→ TRECHO DO DOCUMENTO
Ex-detenta vira auxiliar de cozinha e se prepara para cursar gastronomia francesa: “Quero mostrar à sociedade que nós podemos mudar, sim”
Existem muitas histórias de pessoas que deixaram a prisão e lutam contra o preconceito para conseguir uma chance na vida. Conheça a história da ex-detenta Ariane.
A sociedade, de modo geral, tende a rejeitar e excluir as pessoas que cometeram atos infracionais, mesmo que já tenham cumprido sua pena. Um preconceito que muitas vezes inviabiliza a reconstrução da vida fora da prisão.
Essa é a história de Ariane Aparecida:
Eu me chamo Ariane, tenho 27 anos, sou mãe de três filhos e moro na Cidade Tiradentes, extremo leste de São Paulo. Vou contar um pouco da minha história, da minha trajetória até os dias de hoje…
Tudo começa no ano de 2009. Na época eu tinha apenas 13 anos. Residia em Guaianases, numa comunidade bem animada e divertida, pois possuía tudo que uma adolescente queria: bagunça, bebidas, drogas, amizades falsas e homens que queriam aproveitar de meninas inocentes.
Um certo dia, conheci o pai dos meus dois primeiros filhos. Ele era gerente da boca, e eu fiquei super encantada com aquele homem bonito, mais velho. Acabei me envolvendo com ele. Confesso, foi meu erro. No começo era tudo maravilhoso.
Engravidei aos 13 e aos 17 anos. Uma criança cuidando de dois bebês. Foi quando começou a tortura psicológica e depois vieram as agressões físicas. Nesse momento, eu conheci o tráfico. Descobri o que era sofrer de verdade. Ele me batia diariamente e eu ficava só dentro de casa com meus filhos.
Já mais velha, comecei a usar drogas. Passei a cheirar cocaína para amenizar as dores e o sofrimento. Tortura atrás de tortura por cinco anos. Eu que abastecia as biqueiras e tinha que levar droga com meu filho no colo.
Ao chegar em casa, eu me dopava de remédio. Tentava me matar. Assim foi a minha vida ao longo de cinco anos até eu resolver ir embora para Cidade Tiradentes. A essa altura, eu já estava viciada em cocaína e álcool.
Foi nessa época que eu conheci o meu parceiro de B.O. Ele me ensinou a roubar carros, a maneira de parar os veículos e abordar as vítimas. Em uma dessas presepadas, infelizmente (ou felizmente), fui presa. E confesso, graças a Deus, senão eu não estaria aqui hoje.
Quando eu cheguei na cadeia pensei que eu não sobreviveria naquele lugar, mas eu sobrevivi e aprendi.
Agradeço a Deus por ter passado pelo sistema prisional. Hoje eu tenho novos hábitos, dou valor às mínimas coisas, à minha liberdade, à minha família e aos filhos. Fui sentenciada a oito anos e seis meses. Fiquei um ano em Franco da Rocha, passei por Santana, ficando quase dois anos privada da minha liberdade.

→ DADOS FORNECIDOS
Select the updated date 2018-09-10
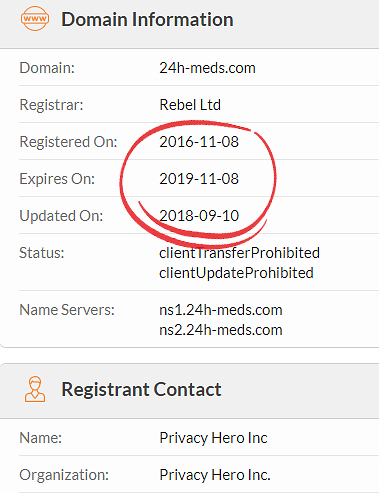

→ REQUISITO 1
Transcreva do relato de Ariane a passagem que começa nas palavras "Essa é a história" e termina depois de "era tudo maravilhoso.".
→ REQUISITO 2
Resuma o relato de Ariane em duas frases.

→ RESPOSTA ESCRITA 1
Essa é a história de Ariane Aparecida:
Eu me chamo Ariane, tenho 27 anos, sou mãe de três filhos e moro na Cidade Tiradentes, extremo leste de São Paulo. Vou contar um pouco da minha história, da minha trajetória até os dias de hoje…
Tudo começa no ano de 2009. Na época eu tinha apenas 13 anos. Residia em Guaianases, numa comunidade bem animada e divertida, pois possuía tudo que uma adolescente queria: bagunça, bebidas, drogas, amizades falsas e homens que queriam aproveitar de meninas inocentes.
Um certo dia, conheci o pai dos meus dois primeiros filhos. Ele era gerente da boca, e eu fiquei super encantada com aquele homem bonito, mais velho. Acabei me envolvendo com ele. Confesso, foi meu erro. No começo era tudo maravilhoso.

→ RESPOSTA ESCRITA 2
Ariane, de 27 anos, mãe de três filhos e moradora da Cidade Tiradentes, conta que, ainda adolescente, se envolveu com um gerente de boca, pai de seus dois primeiros filhos, que a agredia diariamente, e que nesse período conheceu o tráfico e se viciou em cocaína e álcool. Depois de se mudar para a Cidade Tiradentes, aprendeu a roubar carros com um parceiro e foi presa e sentenciada a oito anos e seis meses; hoje afirma ter novos hábitos e valorizar a liberdade, a família e os filhos.